History Class 12 Notes [Chapter-8;राजा,किसान और जमींदार]
This history is class 12 notes. In this, you have been written all those points which are very important for you. you re always asked questions from these points in the exam.
All the points which are important from this chapter are taken and you must read such a time. Once you have read like this, you have read the entire chapter. If you want to read it in Hindi, then the PDF is also given, you can download it and read it.
History notes class 12 notes are available for all the chapters, you must read these points.
Class 12 history notes are also available in PDF. You should also check it once.

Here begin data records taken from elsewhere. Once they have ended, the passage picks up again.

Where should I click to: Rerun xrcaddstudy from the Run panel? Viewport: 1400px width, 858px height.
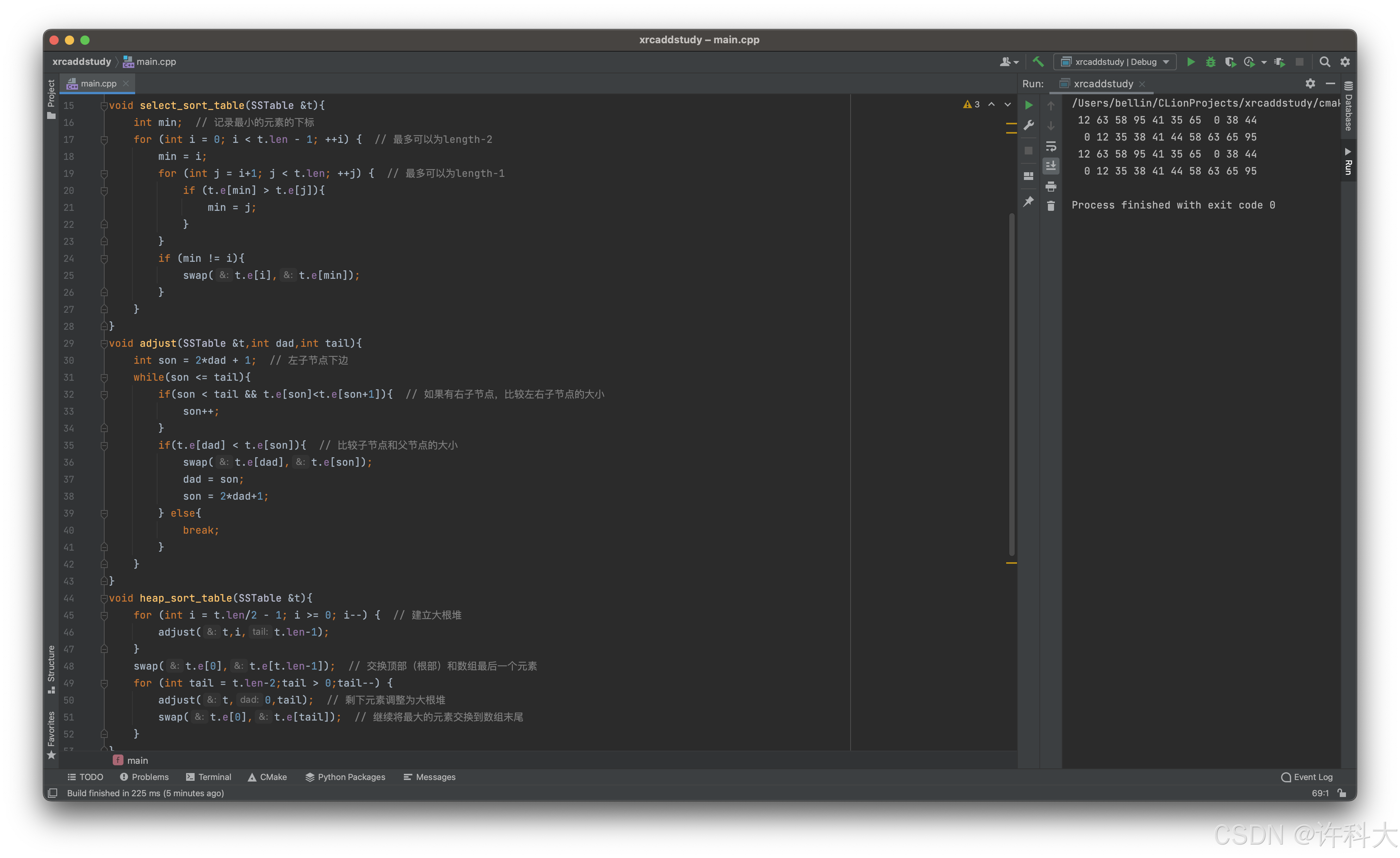tap(1029, 105)
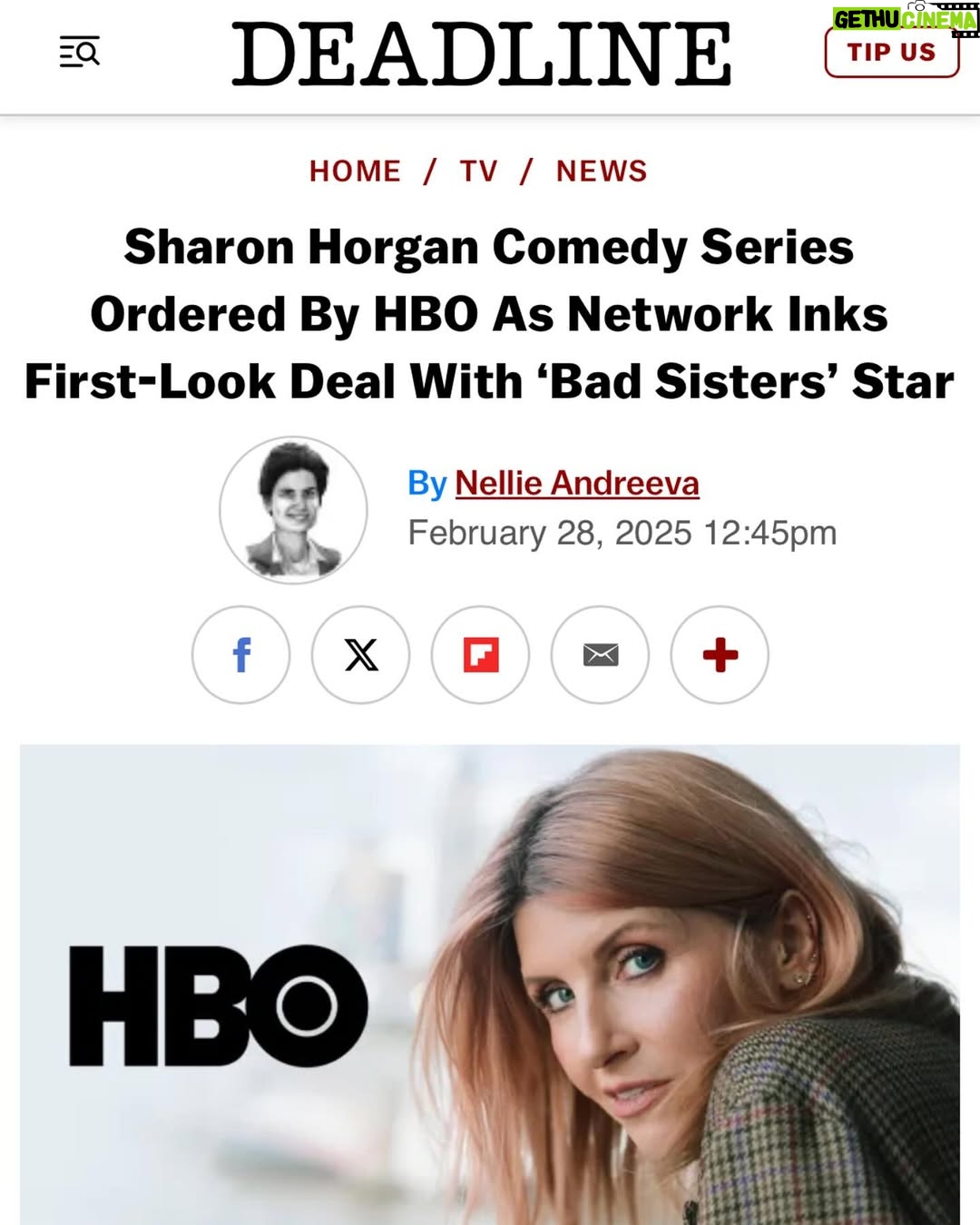980x1225 pixels.
Task: Click the HBO logo in image
Action: [x=219, y=1004]
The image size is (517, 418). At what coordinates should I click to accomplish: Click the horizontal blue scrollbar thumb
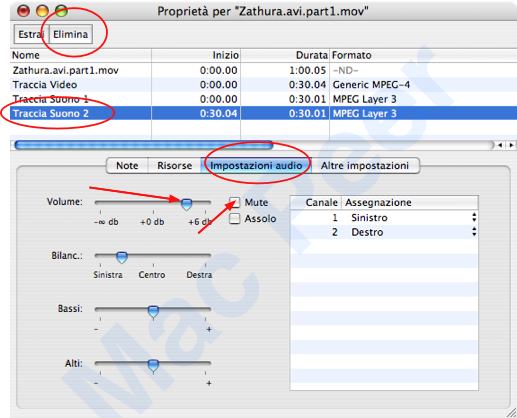(144, 145)
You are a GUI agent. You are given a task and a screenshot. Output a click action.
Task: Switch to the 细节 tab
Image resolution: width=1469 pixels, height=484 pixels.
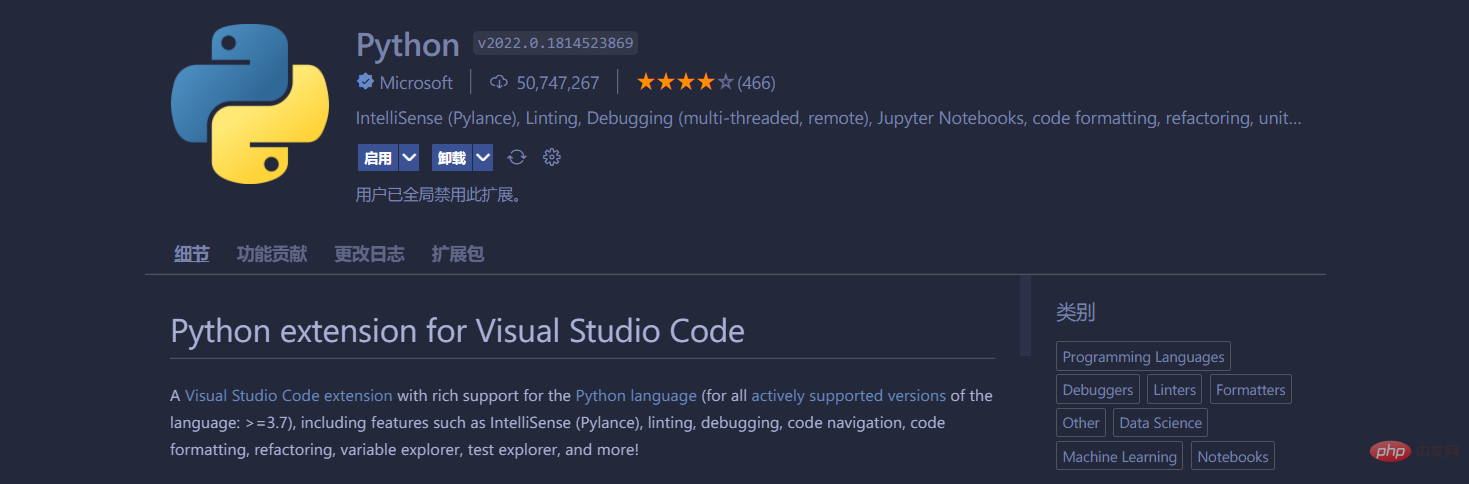click(x=191, y=254)
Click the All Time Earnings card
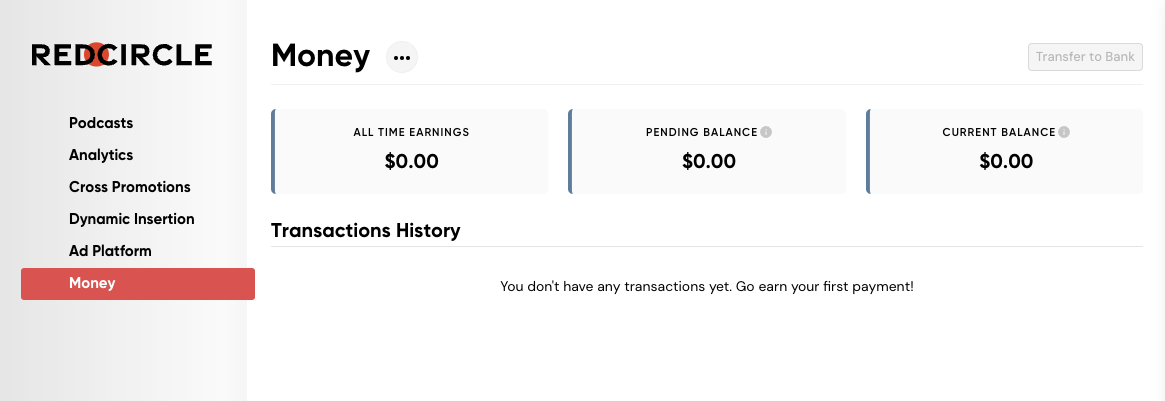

Notes of all the chapters are available in PDF. Pdf is given below👇
Memory Point: –
- During the sixteenth seventeenth century, about 85 percent of the people in India lived in villages.
- Both small cultivators and Bhumihars – Sambhrata were both associated with agricultural production.
- The basic unit of the agricultural society was the villages in which the farmers lived.
- The main sources of agricultural history were written under the supervision of the Mughal court.
- Documents of Gujarat, Maharashtra, Rajasthan, and East NDA Company is also a source of this tomorrow.
- Raiyat, Mujariyan, kast – kast – are the words used for Kisan.
- Monsoon was the backbone of Indian agriculture.
- Cultivation was done during two main cycles of the season.
- In the medieval period, agriculture was dependent on rainfall, but artificial measures were also adopted for irrigation and by the city, water from the wells, and canal.
- In medieval India, cultivation was not done only for the passing of labor, but in the sources, we often find such labels as gins-e-Klim (the best crops). For example cash crops like sugarcane, cotton. Oilseeds and pulses also used to come in cash crops. Cotton was grown on the soil of the Madhyam Bharat Mdkshani plateau. While Bengal was famous for sugar.
- Vegetables like tomato, potato, and chili, Annas, and Papaya was brought to India in the world.
- There were three Ghatakas of the rural community – the Khetihar Kishan, the Panchayat, and the head of the villages (Mukaddaj or Mandal).
- Occasional compositions use the word wild for those living in the forest.
- A book is written in the seventeenth century in Marwar discusses the Rajputs as farmers.
- In villages where people belonging to many castes lived, diversity was often found in the panchayat.
- Apart from the village panchayat, every caste of the village had its panchayat.
- In rural society, it was difficult to distinguish between farmers and artisans.
- In the agricultural society, women worked shoulder to shoulder with men, working in the fields, such as sowing and harvesting, as well as the grain of the rice crop was a nickel.
- Zamindars used to give some special kinds of services to the state.
- The personal land of the zamindars was called ownership.
- Social relations in the Mughal era as a permit.
- In the Middle Tomorrow, there were two stages of the provision of land revenue – tax assessment and actual collection.
- Farmers were a major section of rural society and the entire administration and monarchy were based on the revenue collected from it.
- Joveatri Careri, a traveler from Italy who passed through India in about 1690, has given a lively picture of how the silver used to reach India through all over the world.
- Due to increasing profits in animal husbandry and horticulture, castes like Ahir, Gujar, and Mali rose above the social ladder.
- Jazmin 18th century sources state that in Bengal the zamindars used to give blacksmiths, carpenters, goldsmiths, etc. daily allowance and cash for food in exchange for their service. This system was called Jajmani.
- The powerful people used to take crops on the issues of villages and exploited the weaker sections.
- Mansabdari Vavastha was a military-bureaucratic system (Mansabdari) at the apex of the Mughal administration. On which was the responsibility of military and civil affairs of the state.
- During this period, due to the presence of workers, the abundance of land, and the mobility of the farmers continuously expanded. The irrigation works used to get the help of the state.
- The deposit was the fixed amount and the amount recovered.
- The officer who collected the revenue was called Aamil Gujar.
- Akbar got the land classified due and determined the Rajsawa accordingly. And Polar, Paroti, Chachar, and Banjar.
- Akbarnama is a historical document composed by Abul Fazl of Akbar’s period in three volumes. In-e-Akbari is a part of such.
- Ain, compiled in five parts (documents), gave details of Akbar’s court, administration, organization of the army, sources to Rajswa, the geography of pharaohs, literary, cultural, and religious customs of the people.
- Classification of land under Akbar’s rule – Polaj is the land in which one crop of one crop was cultivated annually and which was never left vacant. Perotti is the land on which farming was stopped for a few days so that it could regain its lost strength. Chachar is the land that is empty for three and four sections, barren is the land that has not been cultivated for five or more years.
- Mismatches related to Ain and discrepancies in numerical data have been found.